En 1973, N.D. Reed et D.D. Manning rapportèrent, pour le première fois, que la peau humaine pouvait être transplantée sur la souris « nude » en conservant, après la greffe, ses caractéristiques histologiques. Ce résultat rendait cette technique très intéressante puisqu’elle allait permettre d’étudier la peau humaine en dehors de l’organisme. L’intérêt de ce modèle pour la dermatologie apparut encore plus clairement lorsque Krueger et al. montrèrent en 1975, que la peau humaine psoriasique gardait, après transplantation sur la souris nude, des caractéristiques de la peau malade. Ce résultat indiquait qu’il était possible d’étudier une maladie cutanée spécifiquement humaine, en dehors de l’organisme humain. Par la suite, la conservation par une peau pathologique des marqueurs spécifiques de la maladie fut retrouvée par Briggaman et al. dans d’autres types de maladies cutanées, tel que l’ichthyose lamellaire et l’hyperkératose épidermolytique. Une autre étape démontrant l’intérêt du modèle pour l’étude de la peau humaine fut franchie, de 1979 à 1981, lorsque Yuspa et al., puis Krueger et al. démontrèrent que la peau greffée était capable de répondre de façon sélective à l’application   topique de substances. Ainsi le TPA (12-o-tétradécanoyl phorbol acétate), un promoteur de tumeur, induisait une augentation de la prolifération cellulaire dans l’épiderme   transplanté et son effet hyperprolifératif pouvait être bloqué par un corticostéroide, le valérate de bétaméthasone. La réponse était, de plus, fonction de la dose appliquée. Cette observation démontrait que l’épiderme humain gardait, après transplantation, sa fonction de barrière et une capacité de proliférer modulable par des agents externes. Ainsi, il semblait possible de tester l’effet de diverses substances sur la peau humaine en dehors de l’organisme humain.
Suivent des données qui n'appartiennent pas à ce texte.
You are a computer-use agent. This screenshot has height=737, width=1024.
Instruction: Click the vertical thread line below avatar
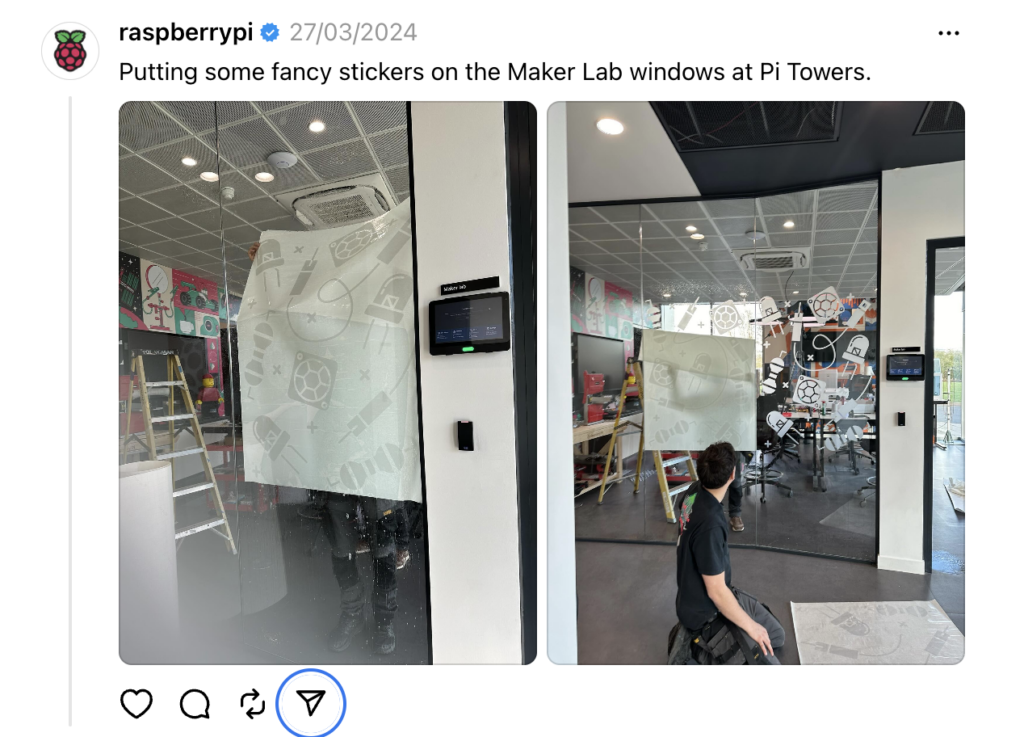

En 1982, date à laquelle j’ai commencé à m’intéresser à ce modèle, la peau humaine transplantée sur souris nude apparaissait donc être une méthode très séduisante pour étudier la biologie de la peau humaine puisqu’elle semblait conserver les caractéristiques histologiques et certaines des propriétés fonctionnelles qu’elles possédaient avant la greffe. Toutefois, il apparaissait nettement, à cette époque, que la validation de la technique était principalement basée sur des critères histologiques. En effet, il n’était pas établi dans quelle mesure, un certain temps après la greffe, les cellules de la peau transplantée provenaient du donneur ou de l’hôte. Un certain pourcentage de cellules de souris aurait pu migrer dans le transplant, le transformant ainsi en un tissu chimère présentant moins d’intérêt immédiat pour la recherche clinique. Pour évaluer ce paramêtre, nous avons utilisé la technique de coloration par immunofluorescence.